Tuesday, October 28, 2014
For 340 years and nine generations, the Walker family of vets has been a much-loved fixture amongst animal lovers in a rural Oxfordshire community.
But the veterinary dynasty has finally ended with the retirement of Alan Walker, 68, whose two children chose not to follow in his footsteps.
“It will be the first time since 1674 there is no local vet called Walker in Chipping Norton,” he said.
“But I’m not disappointed, no. I certainly didn’t pressure my children to go into the business. It’s a very different profession now. It’s a different world.”
Mr Walker, who specialised in treating racehorses, said that when his children, Lucy, now 34, and George, 33, were growing up he was often not around, missing school events and special occasions because he was always on call.
“I disappointed them a lot,” he said. “And I missed so much that they associate vets with working very long hours.
“I don’t blame them for choosing to do other things. We have had a good long run. If someone said at the beginning that we would go for nine generations, we wouldn’t have believed them.”
Mr Walker said his daughter Lucy, had chosen to become a teacher. His son works for a company that sells licensed premises.
Despite the family tradition being brought to an end, Mr Walker acknowledged that “there must be something” in the genes which had prompted so many generations to have followed the same path.

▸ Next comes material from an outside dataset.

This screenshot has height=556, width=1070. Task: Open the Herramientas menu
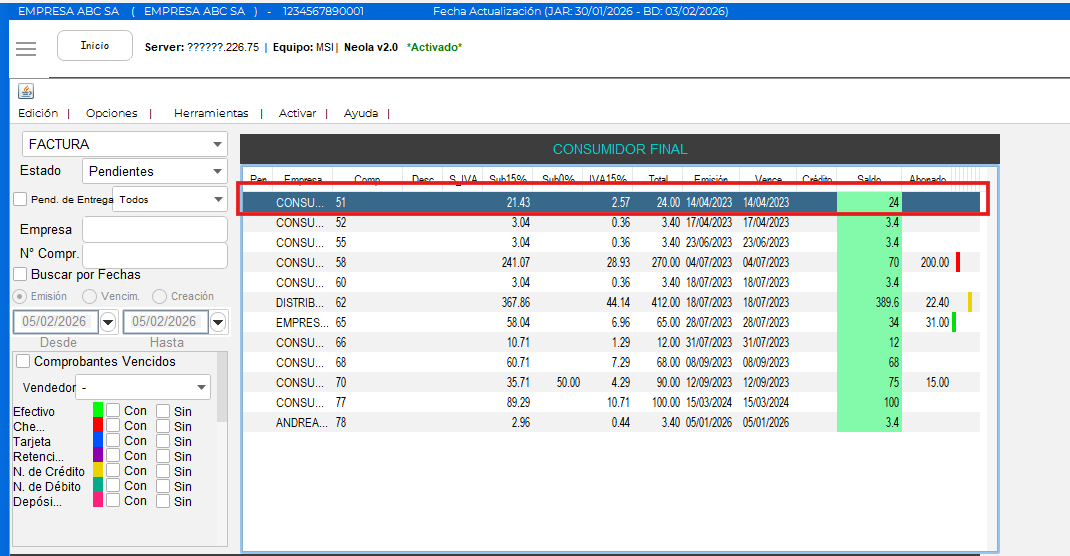coord(210,114)
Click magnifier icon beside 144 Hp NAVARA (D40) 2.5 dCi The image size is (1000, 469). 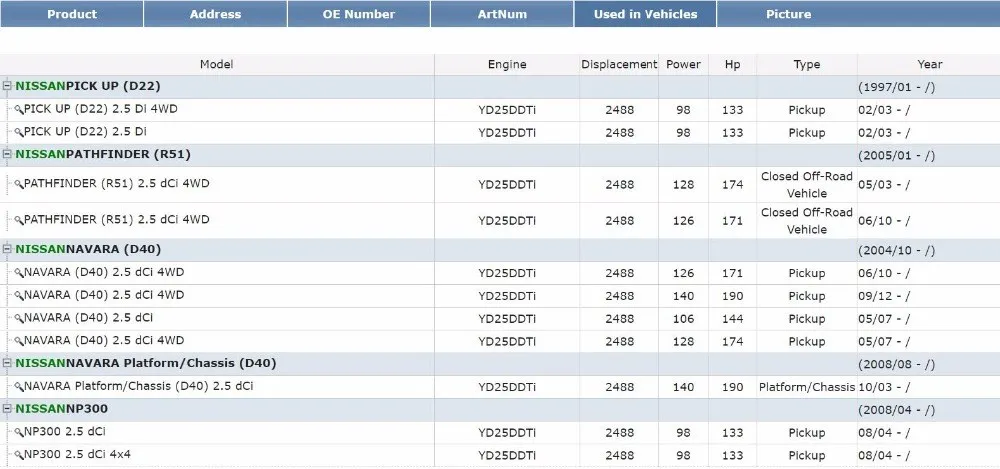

“Whether it’s the fact that it’s ingrained in you from the cradle, I don’t know,” he said. “I’m sure there is something.”

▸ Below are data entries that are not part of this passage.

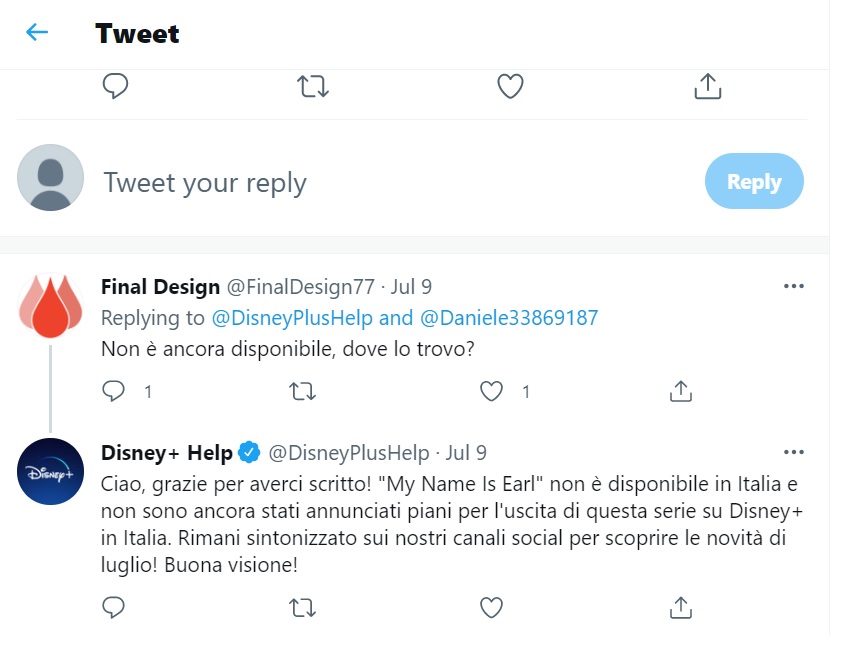This screenshot has width=851, height=647.
Task: Open more options for Disney+ Help tweet
Action: (x=793, y=452)
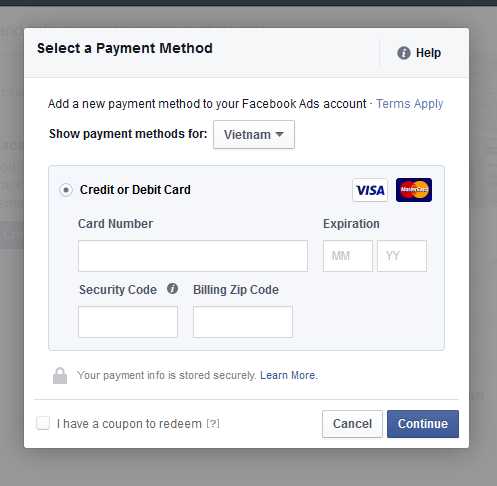497x486 pixels.
Task: Follow the Learn More link
Action: coord(289,375)
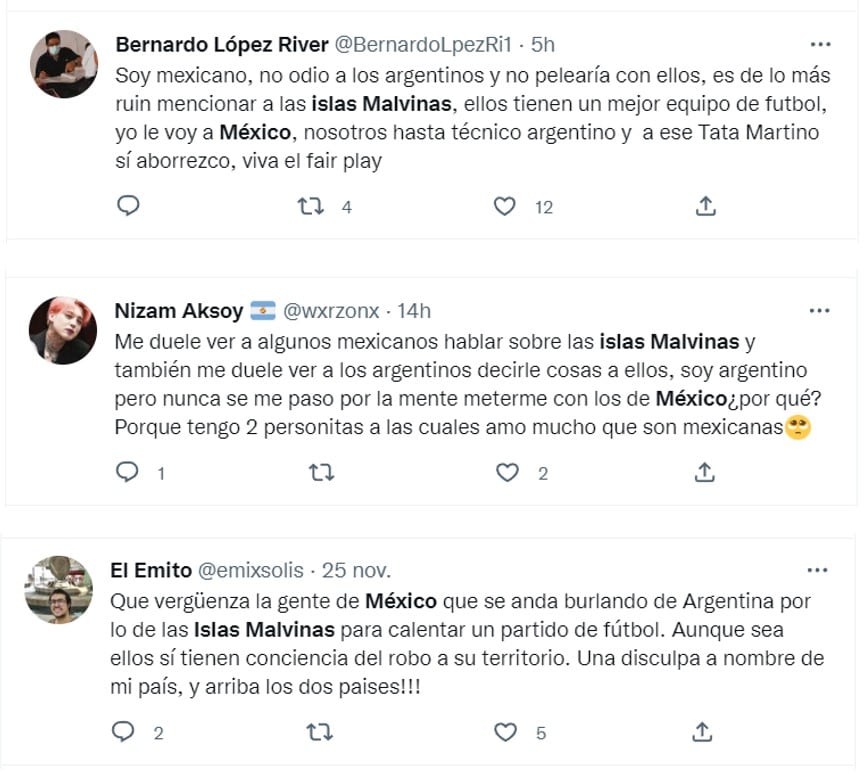Screen dimensions: 865x773
Task: Like Nizam Aksoy's tweet
Action: click(508, 471)
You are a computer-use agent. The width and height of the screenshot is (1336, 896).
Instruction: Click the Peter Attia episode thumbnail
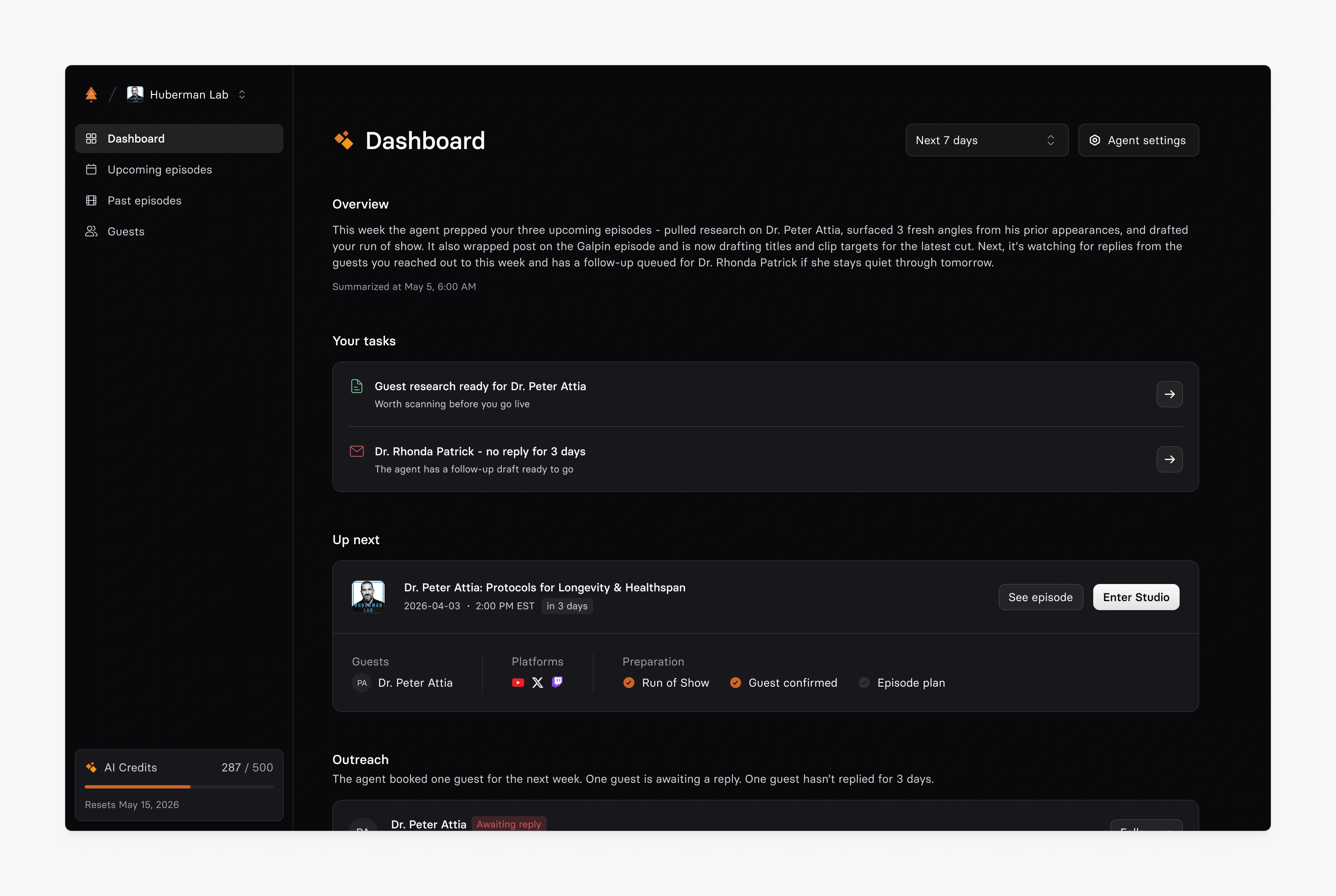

The Walker veterinary dynasty began with John Walker, a farrier, born in 1674.
For four generations, his ancestors worked as farriers in the Long Compton area, shoeing horses on the coach run from Birmingham to Oxford.
“The profession was not as you might imagine it today,” Mr Walker said. “There were no small animals then. It was all horses and the job evolved from that. They were not called vets until the late 1800s.”

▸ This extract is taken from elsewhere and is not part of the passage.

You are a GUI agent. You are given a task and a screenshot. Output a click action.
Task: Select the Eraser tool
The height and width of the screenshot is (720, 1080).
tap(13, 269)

To mark the end of a family tradition that has spanned four centuries, Mr Walker has researched the careers of his ancestors and written a book, Four Legs and a Tale, about their exploits.
The first Walker to call himself a veterinary surgeon was Joseph Walker, the great great grandson of John Walker, born in 1810.
His son, Alfred then took over the business, followed by his own son, William John Walker, who renamed it WJ Walker and worked as a vet despite not being officially registered.
His son, Joseph John Walker then took over and the business became JJ Walker before the current Mr Walker, who was born John Alan, took the reins and named it JA Walke
In his book, Mr Walker recounts how his father and grandfather did their rounds in a pony and trap and mixed all their own medications using herbs and plants they grew or collected from the hedgerows.
He later established Hook Norton Veterinary Surgery, which now has three branches and treats pets, horses and farm animals in and around Oxfordshire.
He is the first in the family to gain full veterinary qualifications, despite failing his A’ Levels at the first attempt.
He said that his father, Joseph, had been allowed to practice despite the lack of qualifications, because he had earned a living looking after animals for seven years after the end of the war.
“That was the way it worked then,” he said. “He had to sign a supplementary register.
Joseph Walker, his father William, who was known as “Doc” and wore a grey bowler hat and gaiters, and William’s father Alfred, all lived and worked in Long Compton.
Mr Walker said he had always wanted to be a vet and went to night school to retake his A’Levels before going on to study biology at Aston University because he was told he “would never get into veterinary school”.
Determined not to give up, he did a PhD in membrane biochemistry at the University of Sussex, where he was persuaded to apply to Wolfson College, Cambridge. Advised to find a “well known or interesting” referee, he put down the name of a family friend, who the admissions tutor had happened to have served with in India and he was offered an unconditional place.
When he eventually qualified, his father Joseph was “over the moon”. “He was absolutely delighted,” he said. The two men worked together for a while but Mr Walker jnr found he had to prove himself to his father’s loyal clients.
“He was a one-man band and people would ask for him when I turned up and tell me I would never be as good as him. I just got on with it. I knew I would have to prove myself,” he said.
Mr Walker is donating 20 per cent of his book proceeds to the Injured Jockey’s Fund.